Parallel connection enables independent control of storage flow separate from main building distribution loop. Variable-speed pumps modulate storage charging and discharging flows independently of building loads. This arrangement provides operational flexibility and unlimited building distribution flow but requires additional piping, pumps, and controls while potentially under-utilizing storage capacity during partial load conditions.
Combined configurations connect storage in series with distribution during charging to maximize storage utilization, then parallel during discharge to independently control discharge rates. Three-way valve arrangements enable mode switching, optimizing both charging efficiency and discharge flexibility.
Performance Monitoring
Key performance indicators for stratified storage include thermocline thickness (measured by vertical temperature sensors at multiple elevations), storage efficiency (energy recovered during discharge divided by energy input during charging), and capacity utilization (actual ton-hours delivered compared to design capacity). Well-designed systems achieve 90-95% storage efficiency accounting for standby losses and thermocline degradation.

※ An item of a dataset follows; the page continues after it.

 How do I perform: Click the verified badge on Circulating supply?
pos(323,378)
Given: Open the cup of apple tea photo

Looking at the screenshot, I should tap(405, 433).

Temperature sensors at 5-10 foot vertical spacing throughout tank height enable real-time thermocline tracking and capacity monitoring. The sensor data reveals mixing problems, improper diffuser operation, or excessive standby losses requiring corrective action. Integration of sensor data with building automation system enables predictive control adjusting charging schedules based on remaining storage capacity and forecasted loads.
Regular inspection and maintenance includes checking diffuser integrity, cleaning any sediment or biofilm accumulation affecting heat transfer or flow distribution, verifying insulation effectiveness, and validating control sequences. Annual performance testing comparing measured versus expected capacity identifies degradation requiring intervention before significant economic impact accumulates.